## Brano del documento
┄┄┄┄┄┄┄┄┄┄┄┄┄┄┄┄┄┄┄┄
Anche quest’anno l’artista, figura leggendaria della musica tradizionale friulana, sarà omaggiato con un evento a lui dedicato, un tributo che ne celebra il genio musicale e il profondo legame con la sua gente. L’iniziativa, fortemente voluta e curata dal fisarmonicista Manuel D’Orlando, ha un obiettivo chiaro: riportare alla luce non solo le celebri melodie del Trio Pakai, ma anche lo spirito di un’epoca. D’Orlando, cresciuto con la musica di Pakai, ha scelto Tolmezzo, il capoluogo della Carnia, come palcoscenico naturale per l’evento, un richiamo per tutti gli amanti della fisarmonica e delle tradizioni. L’appuntamento è fissato per sabato 19 settembre 2026 davanti al palazzo della regione a Tolmezzo, vicino al Caseificio Sociale.
Il giorno seguente, sempre nel medesimo luogo e in occasione della festa della mela, dalle ore 12:00, l’attenzione si sposterà sulla storia del Trio Pakai. Una presentazione ripercorrerà le tappe della nascita e dell’ascesa di questo gruppo che ha saputo conquistare il pubblico con la sua unicità. Un momento per riscoprire le radici di un successo che ha superato i confini regionali.
Sul palco saliranno due dei componenti originali del Trio, Paolo Morocutti (chitarra) e Stefano Paletti (chitarra e voce) che, per l’occasione, saranno affiancati da Manuel D’Orlando (fisarmonica) e Renzo Pascoli (contrabbasso). Insieme riproporranno le musiche folkloristiche che hanno reso il Trio Pakai un’icona, regalando al pubblico un’emozione che sembrava perduta nel tempo.
L’evento non è solo un omaggio, ma anche un’occasione per le nuove generazioni di scoprire la ricchezza del patrimonio musicale friulano e per i veterani di rivivere la magia di un’epoca che ha segnato profondamente la storia della Carnia.
┄┄┄┄┄┄┄┄┄┄┄┄┄┄┄┄┄┄┄┄
## Dati archiviati
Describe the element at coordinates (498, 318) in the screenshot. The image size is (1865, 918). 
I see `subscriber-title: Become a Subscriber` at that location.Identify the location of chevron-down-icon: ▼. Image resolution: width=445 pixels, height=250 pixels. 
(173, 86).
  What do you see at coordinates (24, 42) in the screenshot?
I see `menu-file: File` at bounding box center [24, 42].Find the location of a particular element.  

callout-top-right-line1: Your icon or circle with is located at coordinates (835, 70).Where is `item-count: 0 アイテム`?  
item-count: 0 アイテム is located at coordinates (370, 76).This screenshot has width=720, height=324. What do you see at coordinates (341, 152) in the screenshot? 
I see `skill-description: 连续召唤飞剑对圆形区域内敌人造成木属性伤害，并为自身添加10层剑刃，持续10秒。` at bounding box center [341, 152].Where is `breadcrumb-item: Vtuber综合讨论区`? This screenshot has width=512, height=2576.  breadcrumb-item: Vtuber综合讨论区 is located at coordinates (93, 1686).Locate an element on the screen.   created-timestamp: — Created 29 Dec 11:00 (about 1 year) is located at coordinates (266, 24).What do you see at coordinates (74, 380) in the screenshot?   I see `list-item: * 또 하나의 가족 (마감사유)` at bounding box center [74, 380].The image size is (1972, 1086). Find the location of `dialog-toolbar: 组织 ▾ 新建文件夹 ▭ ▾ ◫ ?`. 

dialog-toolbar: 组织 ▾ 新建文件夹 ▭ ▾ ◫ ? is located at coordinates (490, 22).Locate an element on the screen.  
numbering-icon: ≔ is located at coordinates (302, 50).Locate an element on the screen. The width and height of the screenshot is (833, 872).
┄┄┄┄┄┄┄┄┄┄┄┄┄┄┄┄┄┄┄┄
## Compiti da svolgere
**A)** Secondo il brano sul Trio Pakai, dove si terrà l'evento di sabato 19 settembre 2026?
**B)** Dal brano sul Trio Pakai estrai senza cambiare nulla la parte che si apre con le parole contenenti "Il giorno seguente, sempre" e si chiude con "i confini regionali.".

## Risultati per compito
**A)** Davanti al palazzo della regione a Tolmezzo, vicino al Caseificio Sociale.

**B)**
Il giorno seguente, sempre nel medesimo luogo e in occasione della festa della mela, dalle ore 12:00, l’attenzione si sposterà sulla storia del Trio Pakai. Una presentazione ripercorrerà le tappe della nascita e dell’ascesa di questo gruppo che ha saputo conquistare il pubblico con la sua unicità. Un momento per riscoprire le radici di un successo che ha superato i confini regionali.